§ **WORK TO BE COMPLETED**
Write what comes next in the forum thread below about NanoEuler, a GPT-2 scale model built in C and CUDA, picking up after its last comment.

§ **SELECTED EXTRACT**
Show HN: NanoEuler – GPT-2 scale model in pure C/CUDA from scratch
github.com · Read Story HN original
I started working on nanoeuler after the ban of anthropic's fable because my ambition and dream is to work in the AI field in anthropic. The two interesting reasons that led me to create nanoeuler were (1) interfacing with llm does not mean understanding how they are composed and (2), working on llm with a very low-level layer to understand the correlation between parameters and data and growth of the model and how the GPU works and how some layers can be optimized.
So I started working on it with a research aspect by making nanoeuler grow more and more but doing one step after another starting from Shakespeare.txt and understanding what a text generation model understands at 23 million parameters. For example, nanoeuler at that number had understood that Name: started a line and wrote that line with sense.
I wrote everything in CUDA because I wanted to not use any intermediary between the model in training and inference and what it had to do. Then the use of SFT and much more, even if in small ways, were really useful to understand the various step to make an llm like a chatbot.Any feedback, help, or suggestions are absolutely welcome!
Comments
Also, your LLM left a comment in the cuda source that it is untested, does the cuda stuff work?
I'm sure you mean it in a more curious way but this type of comment on a Show HN often comes across as too harshy/snarky/dismissive for what we want here (see https://news.ycombinator.com/showhn.html).

§ **RECORD EXCERPTS**

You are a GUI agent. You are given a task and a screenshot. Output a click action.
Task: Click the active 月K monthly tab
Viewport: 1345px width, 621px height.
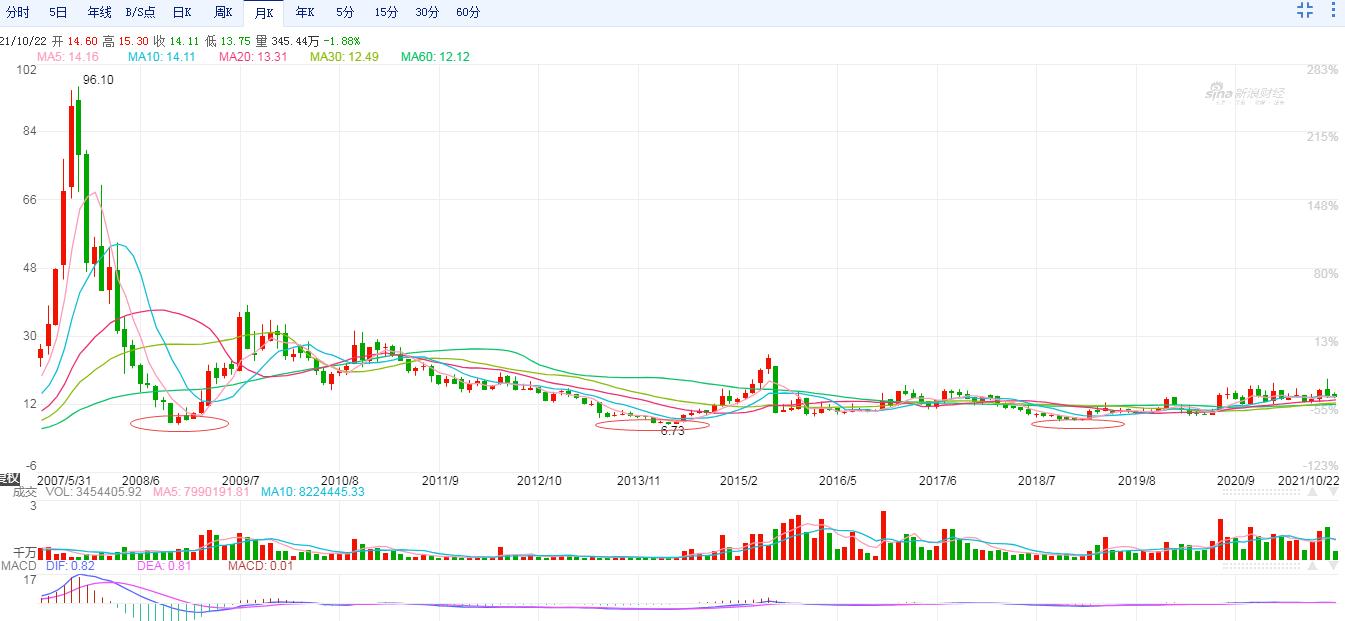(x=264, y=13)
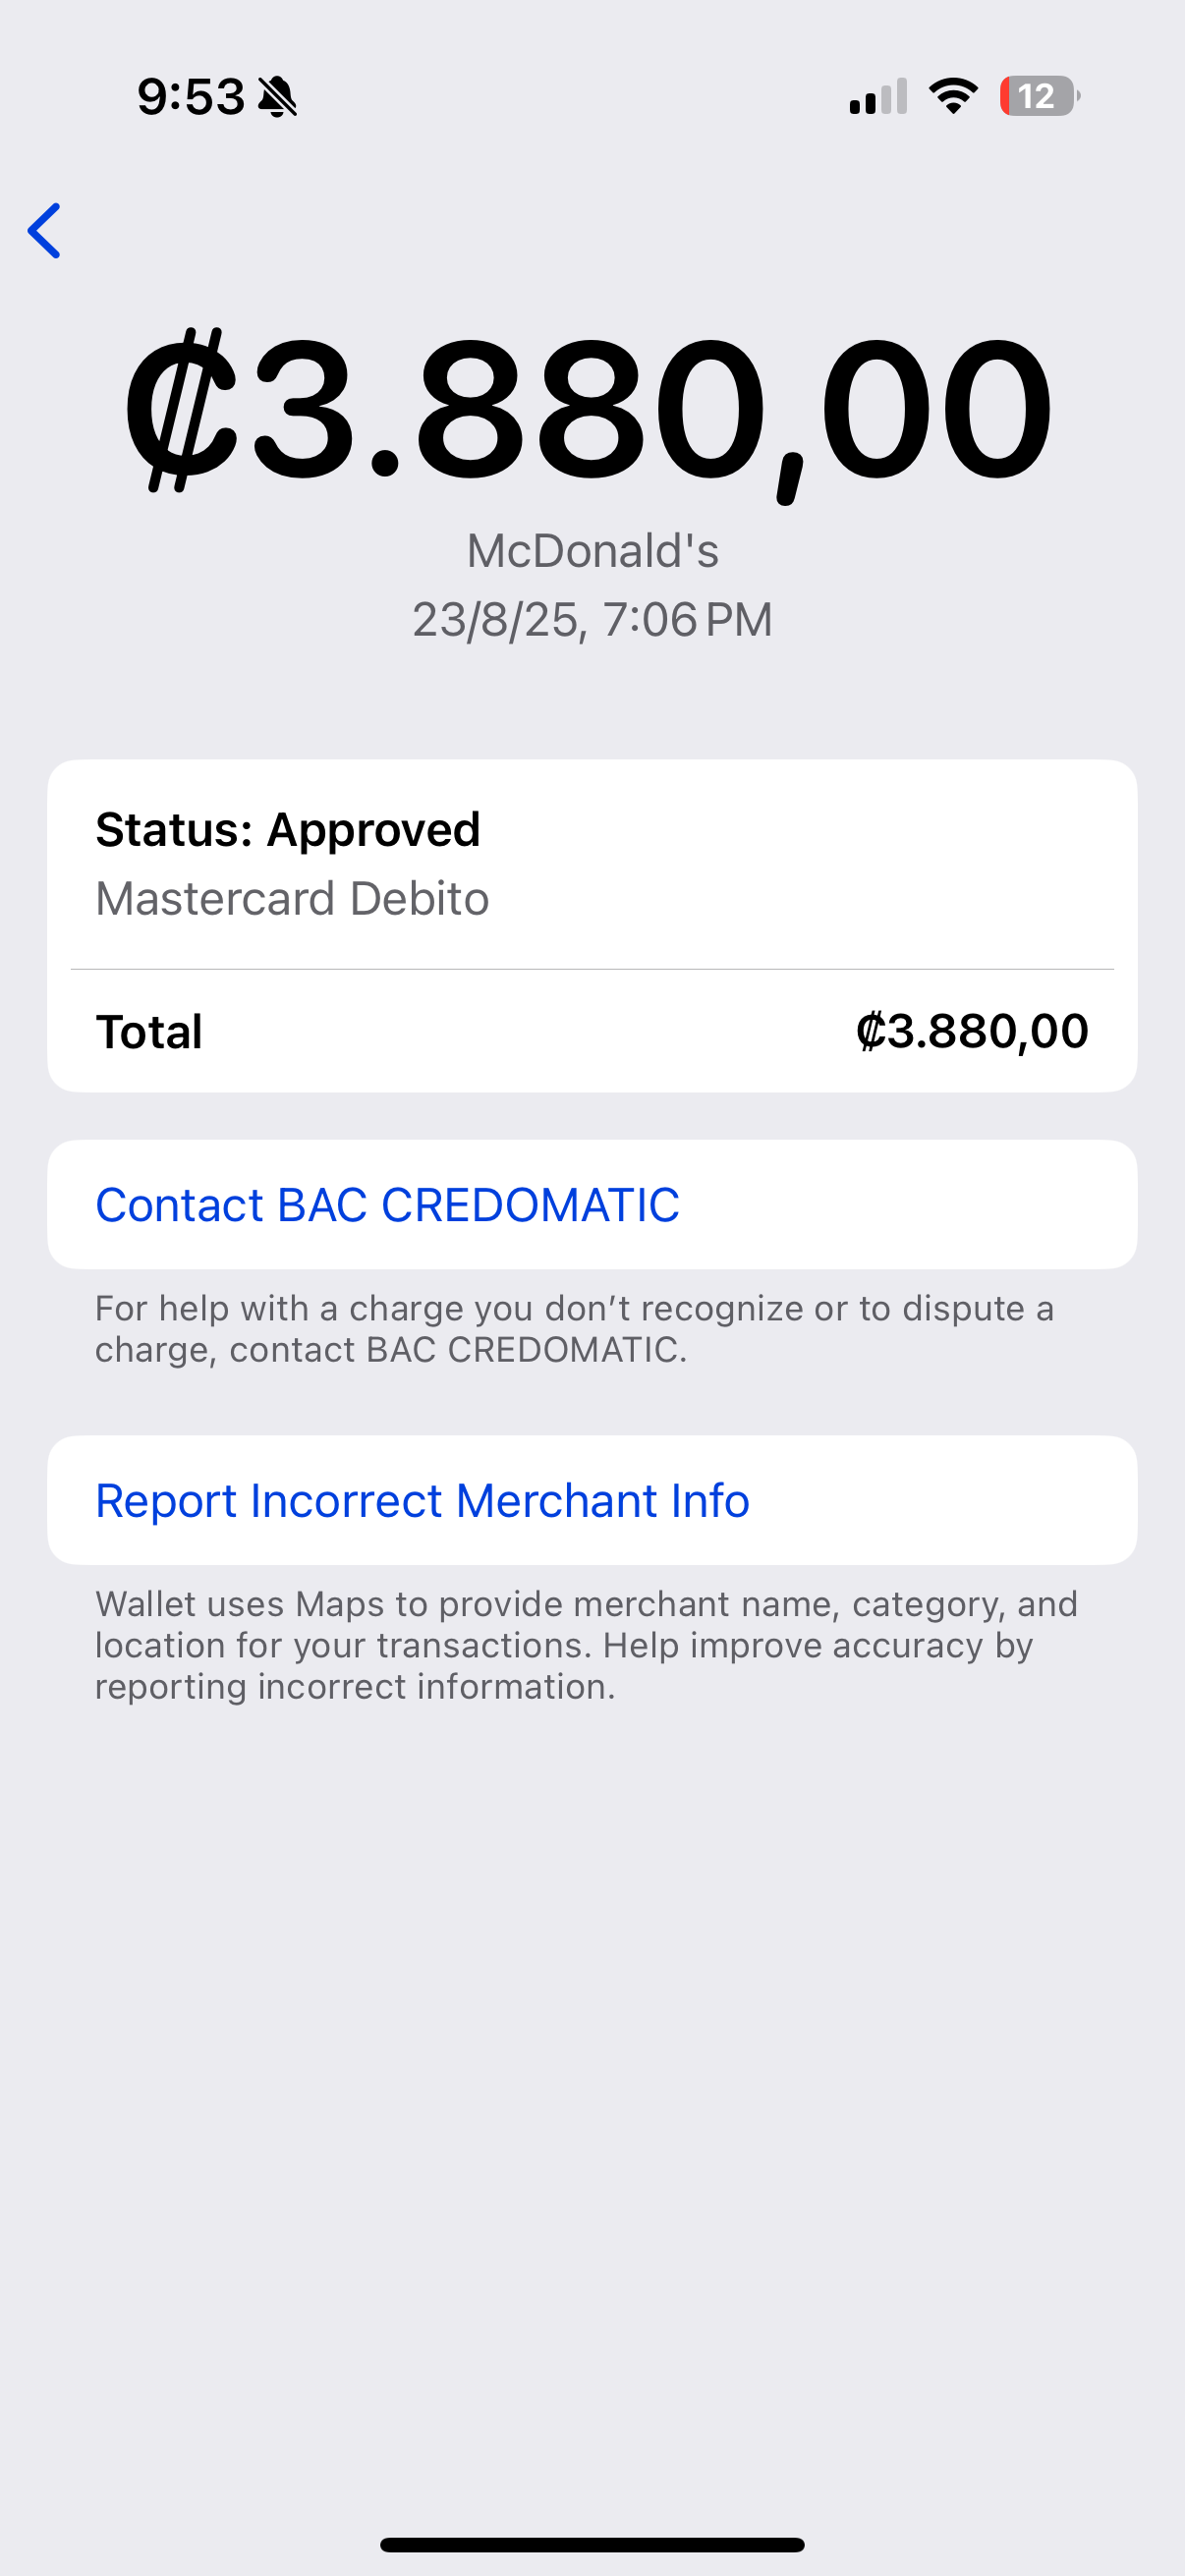The height and width of the screenshot is (2576, 1185).
Task: Go back using the blue chevron
Action: (45, 231)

§ **ANSWER SECTION**
I suspect this is LLM generated, which is cool, but shouldn't then have the claim "forward and backward passes are written and verified by hand" unless it is true.
Regarding the data, old texts from Gutenberg probably lowers the performance - especially as many texts are on purpose whimsical. Shakespeare for example made up words to be theatrical. You have a mix of different old English styles in the corpus - it's a terrible way to learn modern English. I had some success using .ZIM data archives from Kiwix as a source, you should get a more stable output using that data.
Also consider getting rid of the em-dashes. I don't know if you mostly vibe-coded this or not, but the README is pretty clearly AI generated.
did you build the backprop yourself? it is a really cool project to build and i think you can agree that it teaches you a lot of how LLMS and machine learning in general works.